I can’t tell you how many drafts of essays and short stories I’ve pushed through, hating every word of them, only to turn it around with some merciless editing (eight drafts later.) You can bet that I wasn’t satisfied until I read back that eighth and final draft.

For me, it all comes down to self-doubt. I don’t trust myself to pull it off. I get so worried that the half-finished project before me is the best I can do that I want to give up. I’m working on building up confidence in my work, but that’s easier some days than others.

On the days when you don’t feel like you can trust in yourself, in your talents, in your experience, in the projects you’ve completed in the past—trust the process instead.

Trust that the ugly stage will happen in every. single. project. Instead of dreading it, let it guide you. Find the things that don’t look quite right and the places that don’t match up with your vision. Tweak them until they do.

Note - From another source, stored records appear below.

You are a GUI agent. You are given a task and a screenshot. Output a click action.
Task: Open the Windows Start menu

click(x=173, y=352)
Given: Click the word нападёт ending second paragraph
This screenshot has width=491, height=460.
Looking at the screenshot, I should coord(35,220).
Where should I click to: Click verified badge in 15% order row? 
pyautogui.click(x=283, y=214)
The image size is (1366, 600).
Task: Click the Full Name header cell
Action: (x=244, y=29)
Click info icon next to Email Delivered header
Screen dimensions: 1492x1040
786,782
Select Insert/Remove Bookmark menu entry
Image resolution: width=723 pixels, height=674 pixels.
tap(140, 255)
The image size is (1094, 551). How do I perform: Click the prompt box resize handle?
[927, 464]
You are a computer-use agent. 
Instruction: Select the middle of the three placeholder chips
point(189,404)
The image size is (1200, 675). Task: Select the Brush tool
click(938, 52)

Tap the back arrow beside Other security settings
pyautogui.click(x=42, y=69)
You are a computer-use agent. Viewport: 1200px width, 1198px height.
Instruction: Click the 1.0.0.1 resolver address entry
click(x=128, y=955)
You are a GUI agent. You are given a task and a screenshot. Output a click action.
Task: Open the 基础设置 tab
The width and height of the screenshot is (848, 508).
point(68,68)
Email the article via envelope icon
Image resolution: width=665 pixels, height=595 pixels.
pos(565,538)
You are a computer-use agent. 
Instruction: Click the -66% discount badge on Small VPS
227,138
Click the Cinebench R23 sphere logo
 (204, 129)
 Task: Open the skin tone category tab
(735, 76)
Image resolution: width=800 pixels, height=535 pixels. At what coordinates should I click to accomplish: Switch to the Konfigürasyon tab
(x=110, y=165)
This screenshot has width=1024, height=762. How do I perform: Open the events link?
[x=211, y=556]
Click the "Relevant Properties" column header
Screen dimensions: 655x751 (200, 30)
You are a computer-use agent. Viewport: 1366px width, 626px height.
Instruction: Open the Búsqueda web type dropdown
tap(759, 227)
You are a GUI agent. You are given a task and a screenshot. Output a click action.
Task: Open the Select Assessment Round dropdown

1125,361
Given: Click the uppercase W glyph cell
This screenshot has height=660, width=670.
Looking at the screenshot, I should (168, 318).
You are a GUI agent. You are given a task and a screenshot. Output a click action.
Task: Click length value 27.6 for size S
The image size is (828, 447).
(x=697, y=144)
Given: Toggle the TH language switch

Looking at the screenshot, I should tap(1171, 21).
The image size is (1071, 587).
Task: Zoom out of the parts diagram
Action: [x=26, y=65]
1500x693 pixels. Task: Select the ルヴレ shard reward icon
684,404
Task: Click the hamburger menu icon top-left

Maybe we shouldn’t dread the ugly stage or curse it when it rears its ugly head—maybe we should thank it for showing us the weak spots in our projects. Or, you know, something a little less cheesy.

Jason’s Take

My own experiences of “going through the creative process” take me all the way back to my High School days when I couldn’t decide whether to enroll in a Fine Art or Commercial Art elective course. At the time, I wasn’t even sure of the difference. For years I was satisfied with the answer: Fine Art is telling your story, and Commercial Art is telling somebody else’s story. Commercial Art felt to me like taking a safe high road where I didn’t have to invest my heart and soul into a “commercial” piece of art that was meant to tell somebody else’s story. Yes, for many years I was very content not to expose my personal thoughts and feelings on a canvas that would certainly be scrutinized. Turns out that I had it all wrong. Commercial Art was just as much about my personal experiences, beliefs, convictions and vulnerabilities as any fine art project would be. As I began “going through” every project instead of over or around, and began embracing the human experience of artistic expression, my “commercial art” projects began to truly resonate with my commercial audiences. Turns out that people are attracted to people and not products, proposals, pitches or promotions. I then extended my new-found discoveries out to my clients, encouraging them to also put their products and passions onto their own “ugly stage.” They in turn told a more personal and genuine story, became more vulnerable, and ultimately created emotional connections with their audiences.